18日目:蹴球の国内戦とはっ⁈
「まずは、国内戦って言うのは、3つの地域に分かれているんだ。ちなみに、国際戦は全く別ね。たまに、代表戦とも呼ばれているから、そっちの方が有名かも。
「そうそう。国内戦は地方部で分けられているんだ。相生地方、飯村地方、宇賀谷地方、江桜地方、雄琴地方、加島崎地方、君岳地方、蔵倉地方、家抱地方、麹地方、冴酉地方、獅子島地方の、計12つ。それぞれ、6チームから8チームが総当たりで戦い、その優勝チームが、集まって、優勝決定戦を行うっていう方式なんだ。
「うちの地方は、江桜地方ね。ここには、汐塚、潟坂、沖陽、波盛、濱倉の6チームが参戦している。それぞれ個性的で、とても面白いんだ。

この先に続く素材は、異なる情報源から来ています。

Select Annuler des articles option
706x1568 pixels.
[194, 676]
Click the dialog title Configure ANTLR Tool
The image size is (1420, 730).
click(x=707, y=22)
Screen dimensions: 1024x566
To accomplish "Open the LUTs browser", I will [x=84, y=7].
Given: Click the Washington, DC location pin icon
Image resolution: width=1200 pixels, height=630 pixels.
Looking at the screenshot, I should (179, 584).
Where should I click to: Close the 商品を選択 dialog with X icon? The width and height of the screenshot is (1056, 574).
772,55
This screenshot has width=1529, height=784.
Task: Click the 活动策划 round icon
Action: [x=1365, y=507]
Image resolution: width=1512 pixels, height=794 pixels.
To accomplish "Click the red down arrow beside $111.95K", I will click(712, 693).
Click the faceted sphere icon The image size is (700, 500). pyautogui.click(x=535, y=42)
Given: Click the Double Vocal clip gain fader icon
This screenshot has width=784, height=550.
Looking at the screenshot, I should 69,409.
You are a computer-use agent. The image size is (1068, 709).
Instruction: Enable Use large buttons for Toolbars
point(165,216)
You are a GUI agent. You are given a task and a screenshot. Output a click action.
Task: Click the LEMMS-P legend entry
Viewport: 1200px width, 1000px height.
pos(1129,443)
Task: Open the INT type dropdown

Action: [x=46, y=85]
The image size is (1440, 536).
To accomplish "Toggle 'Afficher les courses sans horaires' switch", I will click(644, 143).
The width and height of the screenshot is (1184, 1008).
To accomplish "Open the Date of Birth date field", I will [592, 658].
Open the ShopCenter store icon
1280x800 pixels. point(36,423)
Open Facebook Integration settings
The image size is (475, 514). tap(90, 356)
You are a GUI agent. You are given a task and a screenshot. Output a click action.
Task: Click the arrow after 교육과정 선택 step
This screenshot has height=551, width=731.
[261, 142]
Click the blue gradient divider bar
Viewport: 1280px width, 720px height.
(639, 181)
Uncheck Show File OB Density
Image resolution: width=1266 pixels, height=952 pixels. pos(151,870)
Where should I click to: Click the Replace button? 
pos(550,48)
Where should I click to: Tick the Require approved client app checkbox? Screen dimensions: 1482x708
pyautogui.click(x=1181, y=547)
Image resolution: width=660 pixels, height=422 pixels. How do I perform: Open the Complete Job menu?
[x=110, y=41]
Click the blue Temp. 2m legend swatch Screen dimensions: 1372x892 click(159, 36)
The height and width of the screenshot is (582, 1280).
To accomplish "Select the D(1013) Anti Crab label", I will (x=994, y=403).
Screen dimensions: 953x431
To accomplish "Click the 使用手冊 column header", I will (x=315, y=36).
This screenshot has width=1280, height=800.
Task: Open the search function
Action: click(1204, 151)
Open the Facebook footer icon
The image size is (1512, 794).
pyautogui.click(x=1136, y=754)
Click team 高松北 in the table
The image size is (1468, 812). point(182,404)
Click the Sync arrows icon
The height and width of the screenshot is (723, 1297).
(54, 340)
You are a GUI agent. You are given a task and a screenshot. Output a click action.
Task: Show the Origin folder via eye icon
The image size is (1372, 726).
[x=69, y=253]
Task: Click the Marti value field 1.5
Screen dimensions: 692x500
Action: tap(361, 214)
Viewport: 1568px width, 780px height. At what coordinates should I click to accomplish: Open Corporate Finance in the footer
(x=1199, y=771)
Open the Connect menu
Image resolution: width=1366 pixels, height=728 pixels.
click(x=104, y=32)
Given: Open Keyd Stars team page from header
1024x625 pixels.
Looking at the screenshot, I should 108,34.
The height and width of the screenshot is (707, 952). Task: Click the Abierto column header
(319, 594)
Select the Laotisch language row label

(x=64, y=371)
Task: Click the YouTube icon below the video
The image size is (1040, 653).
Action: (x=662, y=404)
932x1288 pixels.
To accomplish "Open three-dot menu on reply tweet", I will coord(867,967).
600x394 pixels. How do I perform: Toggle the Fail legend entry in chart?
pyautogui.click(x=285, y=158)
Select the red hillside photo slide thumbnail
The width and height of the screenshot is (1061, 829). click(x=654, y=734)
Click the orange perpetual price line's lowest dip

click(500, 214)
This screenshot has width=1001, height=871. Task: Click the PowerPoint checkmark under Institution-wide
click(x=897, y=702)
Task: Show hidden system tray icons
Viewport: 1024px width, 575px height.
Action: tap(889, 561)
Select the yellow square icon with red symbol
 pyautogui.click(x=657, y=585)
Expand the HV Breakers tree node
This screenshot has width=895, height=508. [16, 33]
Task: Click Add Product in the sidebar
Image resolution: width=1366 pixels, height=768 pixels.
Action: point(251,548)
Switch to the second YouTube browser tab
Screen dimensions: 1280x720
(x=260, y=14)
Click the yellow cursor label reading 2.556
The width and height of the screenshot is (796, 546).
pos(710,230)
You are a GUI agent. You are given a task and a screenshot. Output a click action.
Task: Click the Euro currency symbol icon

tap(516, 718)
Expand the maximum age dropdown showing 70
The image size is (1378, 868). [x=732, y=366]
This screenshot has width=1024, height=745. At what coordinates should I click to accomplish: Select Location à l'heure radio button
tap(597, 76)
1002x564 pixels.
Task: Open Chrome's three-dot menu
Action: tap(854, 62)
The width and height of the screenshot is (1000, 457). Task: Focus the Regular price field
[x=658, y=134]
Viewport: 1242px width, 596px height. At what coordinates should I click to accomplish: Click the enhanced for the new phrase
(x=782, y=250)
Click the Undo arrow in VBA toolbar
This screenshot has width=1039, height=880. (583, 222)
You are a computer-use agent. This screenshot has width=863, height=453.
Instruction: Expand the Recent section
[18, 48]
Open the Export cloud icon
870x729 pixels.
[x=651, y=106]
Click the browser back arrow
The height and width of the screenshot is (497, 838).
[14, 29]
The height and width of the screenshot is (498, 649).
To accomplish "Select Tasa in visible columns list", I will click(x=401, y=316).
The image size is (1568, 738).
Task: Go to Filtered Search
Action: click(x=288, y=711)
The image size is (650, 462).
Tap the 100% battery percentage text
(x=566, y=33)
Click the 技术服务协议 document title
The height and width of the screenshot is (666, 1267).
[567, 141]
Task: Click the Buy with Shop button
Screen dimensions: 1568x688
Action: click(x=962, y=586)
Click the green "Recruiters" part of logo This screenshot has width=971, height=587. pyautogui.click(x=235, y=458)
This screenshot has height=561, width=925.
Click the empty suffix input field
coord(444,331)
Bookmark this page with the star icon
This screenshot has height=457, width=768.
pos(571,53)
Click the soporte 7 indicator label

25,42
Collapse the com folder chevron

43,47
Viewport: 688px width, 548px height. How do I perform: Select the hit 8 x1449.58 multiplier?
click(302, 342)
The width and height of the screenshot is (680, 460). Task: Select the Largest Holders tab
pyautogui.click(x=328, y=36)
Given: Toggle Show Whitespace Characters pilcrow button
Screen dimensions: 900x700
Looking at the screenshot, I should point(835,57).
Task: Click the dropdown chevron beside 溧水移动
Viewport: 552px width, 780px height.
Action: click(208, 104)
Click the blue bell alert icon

「たとえば、汐塚なら、観たから何となくわかると思うけれど、ワントップに長身外国人を置く特徴があるね。そして、サイドに…ええと、だから左右にドリブルの上手い人を配置して、攻撃の幅を広げているね。今年の優勝候補だよ。
「それから、沖陽。彼らは、徹底してパスでつなぐサッカーをするんだ。もうそれは、ぎりぎりまで。相手の守備陣を惑わせて、迷わせて、ゴールを狙う。
「次に、潟坂。彼らは、非常に守備的だね。守って守って、カウンターを狙う。カウンターって、分かるかな?大丈夫だよね。つまり、彼らは閂なんて呼ばれているよ。
「え?ああ、そうそう。たまに愛称がつけられているところがあるね。
「チーム名とか、戦法とか、服の色とか、所以はいくらでもあるけどね。
「たとえば?そうだな…閂の潟坂とかはさっき挙げたよね、そのほかは…、黒い魔術軍とか、後は…クレイジーイーグルとか。…そういやあ、白い鬼とかあったかな。
「え?うん。違う地方なんだけどね。ええと、確か相生地方だったかなあ。彼らは、とても狡賢くてね。ルールをよく知っていると言えばそれまでなんだけど、どうもあいつらは卑劣なんだよ、やり方が。卑劣だし、卑怯だし。あのチームを好きだという奴は、聞いたことがないね」
「……そうなんですねぇ」
「彼らは、いつも優勝していて、最強とは呼ばれていた。でも、彼らのファンは、どこにもいないかったんだ。彼らはずるいからね。試合には勝っても、観客を沸かすことはできなかった。もしかすると、彼らは勝てばいいってもんじゃないということを、体現したかったのかな、なんておいらは思っちゃったりもするけどね。まあ、もう10年も前の話だけど」
「……そんなに前の話なんですか?」
「実は、ここだけの話。その事件を受けてから、蹴球は、本来やってはいけないスポーツなんだよ」
「……やってはいけないスポーツ?」
冷房とは別に、背筋が凍る。現代では、世界中で最も愛されているスポーツのうちの一つと言っても過言ではない。しかし、この時代では、禁忌とされているのだ。
「うん。まあ、賭博の対象だったりしていたけれど、多分一番はあの事件じゃないかな」
「その、『あの事件』とは?」
「それがね、当事者以外には、全く分からないんだよ。すべて闇の中でさ。真相は藪の中なんだよ」
おいらも調べてはみたんだけどね。
そう笑顔を浮かべた。
「その、当事者って言うのが、つまりはその北の鬼と」
「その片方が、謎に包まれているのだよ」
あたしの中では、つながった。
つまりは、陽元王国と北の鬼の試合の中で、何かが起こったということだ。
「ありがとう、まなぶさん」
「え、ああ、もう行っちゃうの?」
「ええ、ちょっと急用がありまして!」
「そ、そう?じゃあ、おいらが払っとくよ」
「ありがとうございますっ!」
あたしは、勢い良く頭を下げ、そして勢いよく飛び出した。